How to listen to your favourite podcast without podcast app? These few lines of python might be able to help!

The Problem

My brother recently introduced me to a new podcast, RadioWissen. I can thoroughly recommend it to all German speakers. If you do not speak German, you will have to stick with the Radio4 gems such as More or less, behind the stats. Now, my brother is a “laggard” in terms of technological adaptation, and as a result he does not own a smart phone. Instead, he downloads podcasts as mp3 files to his desktop PC. He wanted to download all episodes of RadioWissen, but with over 2 000 episodes published to date, this would have been very tedious to do manually.

adaptation of new technologies

Caricature by Tom Fishburne, taken from Pinterest

The Solution

Enter XML files that are behind the popular RSS feed format. Like any major podcast programme, RadioWissen lists all episodes in an XML file on their website, including file names and meta data. This provides the perfect basis to iterate over and programmatically download episodes. Below is my approach in python. I am using the “BeautifulSoup” library to extract URLs and the “requests” library to retrieve the files.

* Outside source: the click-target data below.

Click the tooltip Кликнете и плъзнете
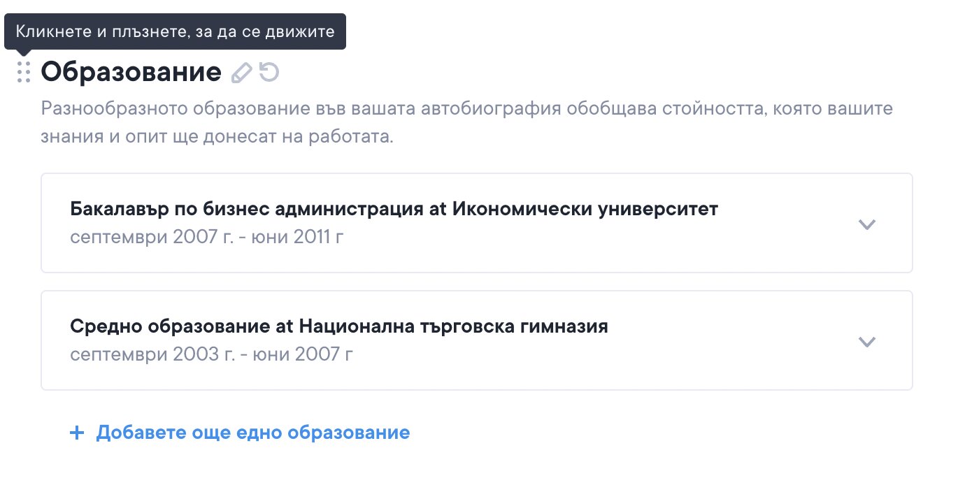The image size is (958, 485). (x=175, y=31)
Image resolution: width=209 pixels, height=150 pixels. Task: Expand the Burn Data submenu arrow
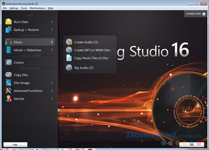click(x=52, y=22)
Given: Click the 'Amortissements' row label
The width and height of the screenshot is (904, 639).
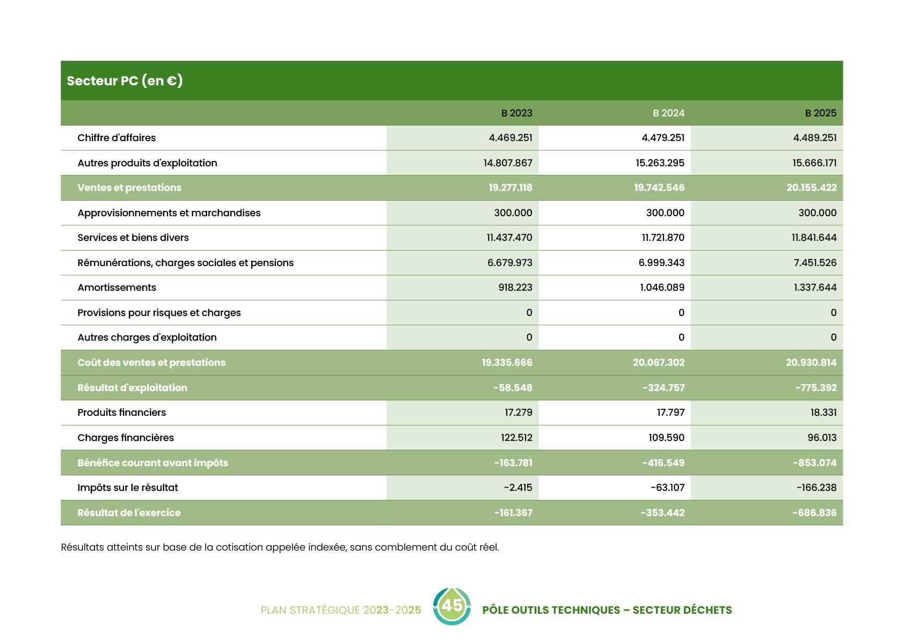Looking at the screenshot, I should pos(116,288).
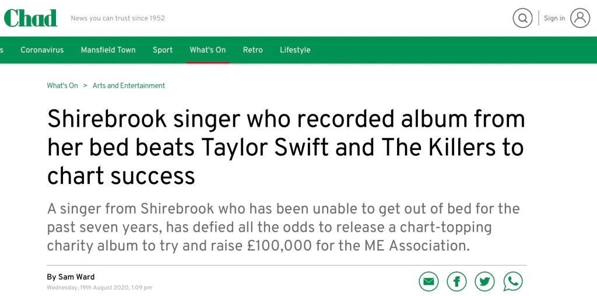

from bs4 import BeautifulSoup
import requests

def getFile(url):
    '''Download file from URL, preserve file name'''

    # Get name for local file
    local_filename = url.split('/')[-1]

    # Get and write content
    r = requests.get(url, stream=True)
    with open(local_filename, 'wb') as f:
        f.write(r.content)
    # Print filename as confirmation
    return local_filename


# Address of the xml doc containing all mp3 file names and locations
xml_address = 'http://www.br-online.de/podcast/radiowissen/cast.xml'
# Get text and turn it from xml into BeautifulSoup
soup = BeautifulSoup(requests.get(xml_address).text)

# Download the latest episode
episode = soup.find_all('enclosure')[0]
source_address = episode['url']
getFile(source_address)

You can also download all episodes using the code snippet below, but like I said, there are over 2 000 episodes published to date, so this will take several hours to complete!

# Download all episodes
for episode in soup.find_all('enclosure'):

    Extract url
    source_address = episode['url']
    print('downloading' + source_address)
    getFile(source_address)

I am still developing my python skills, which are more basic than my R knowledge. I felt like this little task was the perfect practice exercise for me, and I would be grateful for any feedback, constructive criticism, and comments on my approach.